Closed miloy-ajmera closed 6 years ago
@Miloy03 Which script are you currently working with?
@gregwchase I am using your code. I have finished preprocessing scripts. Now I need the commands to train the neural network and get the results. Can you help me with this sir ? My email id is miloyajmera.12@gmail.com. Thank You!
The next script you'll want to run is "cnn.py", which is for binary classification. If you want to train across all categories, run "cnn_class.py".
Sir , I tried that but i got a file numpy array as X_train.npy . The file cnn.py needs X_train_256_v2.npy ,Is this the same as X_train.npy?
Yes!
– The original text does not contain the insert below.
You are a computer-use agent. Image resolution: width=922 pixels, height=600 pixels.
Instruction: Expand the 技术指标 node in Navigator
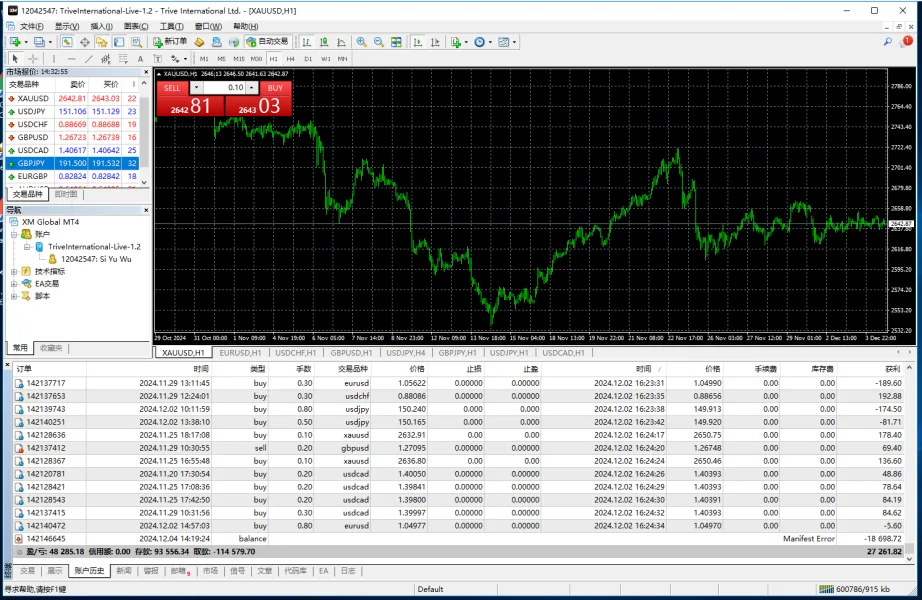click(14, 271)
I had two different versions, hence the naming. X_train is the same as X_train_256_v2.npy. Just change the script, and you should be good to go.
Sir, I have trained the cnn model. How can i test the images and get the results?
@Miloy03 You can download the test images below, and use them to make a prediction on Kaggle! Be aware you're fitting to a holdout set, so your mileage may vary.
https://www.kaggle.com/c/diabetic-retinopathy-detection/data
Sir but do you have a script just to test the images and predict the results?
@Miloy03 I do not; you'll have to download the images & predict on them separately.
Sir, Can you help me out with this error i get while saving the model in cnn.py. I am just trying to run this script for few images.
......
python cnn.py
/home/miloy/anaconda2/envs/tensorflow/lib/python3.6/site-packages/h5py/init.py:36: FutureWarning: Conversion of the second argument of issubdtype from float
to np.floating
is deprecated. In future, it will be treated as np.float64 == np.dtype(float).type
.
from ._conv import register_converters as _register_converters
Using TensorFlow backend.
/home/miloy/anaconda2/envs/tensorflow/lib/python3.6/importlib/_bootstrap.py:219: RuntimeWarning: compiletime version 3.5 of module 'tensorflow.python.framework.fast_tensor_util' does not match runtime version 3.6
return f(*args, **kwds)
Splitting data into test/ train datasets
Reshaping Data
X_train Shape: (73, 256, 256, 3)
X_test Shape: (19, 256, 256, 3)
Normalizing Data
y_train Shape: (73, 2)
y_test Shape: (19, 2)
Training Model
Model flattened out to: (None, 438048)
Train on 58 samples, validate on 15 samples
Epoch 1/3
58/58 [==============================] - 16s 280ms/step - loss: 3.3556 - acc: 0.5000 - val_loss: 3.7628 - val_acc: 0.4667
Epoch 2/3
58/58 [==============================] - 13s 217ms/step - loss: 3.0098 - acc: 0.5345 - val_loss: 2.9008 - val_acc: 0.4667
Epoch 3/3
58/58 [==============================] - 13s 224ms/step - loss: 2.1851 - acc: 0.5345 - val_loss: 2.0947 - val_acc: 0.4667
Predicting
Test score: 1.8627175092697144
Test accuracy: 0.5263158082962036
Precision: 0.5263157894736842
Recall: 1.0
Saving Model
Traceback (most recent call last):
File "cnn.py", line 195, in
Sir , Can you help me out with the commands to run after running the conversion script please?